MAHOMET – Spc. Justin Owen Penrod, 24, of Mahomet passed away at 6:15 a.m. Saturday, Aug. 11, 2007, in Arab Jabour, Iraq.
Funeral services will be held at 11 a.m. on Saturday, Aug. 25, 2007, at the Urbana Assemby of God, 2502 S. Race St., Urbana, with the Reverend Gary Grogan and Elder Russell Beck officiating. Burial will be in Danville National Cemetery, Danville, with full military honors accorded. Visitation will be from 4 to 8 p.m. on Friday, Aug. 24, 2007, at the church. Morgan Memorial Home, 1304 Regency Drive West, Savoy is handling the arrangements.
Spc. Penrod was born on Dec. 18, 1982, in Danville. He married Christina Lyne Whittington on Nov. 1, 2004, in Champaign. Surviving are his wife and son, Colin Owen Penrod of Mahomet; his father and stepmother, George and Diane Penrod of Danville; brother, Jim Penrod of Danville; one neice, Saddie Penrod of Danville; sister, Nicole Escobedo of Oakwood; two nephews, Terry and Trae Escobedo of Oakwood; three nieces Ty, Kyah and Ema Escobedo of Oakwood; sister, Christi Shank of Galveston, Ind.; and nephew, Brock Shank of Galveston, Ind.; two nieces, Courtney and Megan Shank of Galveston, Ind.; his mother, Tina Tuttle of Danville; father-in-law and mother-in-law, Richard and Julie Whittington of Mahomet; sister-in-law, Jennifer Ladage of Mahomet; one niece, Emmilee Ladage of Mahomet; and one nephew, Hunter Ladage of Mahomet. He was preceded in death by his sister, Emily Penrod; and brother, Ricky Reavis.

=== Work to do ===
1: Where will the burial described in the obituary take place?
2: Summarize the obituary in two sentences.
3: Reproduce the obituary's text word for word, starting with "Funeral services will" and going on through "handling the arrangements.".
The material is unrelated to the obituary.

=== Data lines ===
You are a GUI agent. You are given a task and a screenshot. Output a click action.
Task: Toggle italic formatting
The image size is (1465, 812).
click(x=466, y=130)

=== Expected answers ===
1: Burial will be in Danville National Cemetery, Danville, with full military honors.

2: Spc. Justin Owen Penrod, 24, of Mahomet died on Aug. 11, 2007, in Arab Jabour, Iraq, and his funeral will be held in Urbana on Aug. 25, 2007, followed by burial with full military honors in Danville National Cemetery. Born in Danville on Dec. 18, 1982, he is survived by his wife, Christina, their son, Colin, and many other relatives.

3:
Funeral services will be held at 11 a.m. on Saturday, Aug. 25, 2007, at the Urbana Assemby of God, 2502 S. Race St., Urbana, with the Reverend Gary Grogan and Elder Russell Beck officiating. Burial will be in Danville National Cemetery, Danville, with full military honors accorded. Visitation will be from 4 to 8 p.m. on Friday, Aug. 24, 2007, at the church. Morgan Memorial Home, 1304 Regency Drive West, Savoy is handling the arrangements.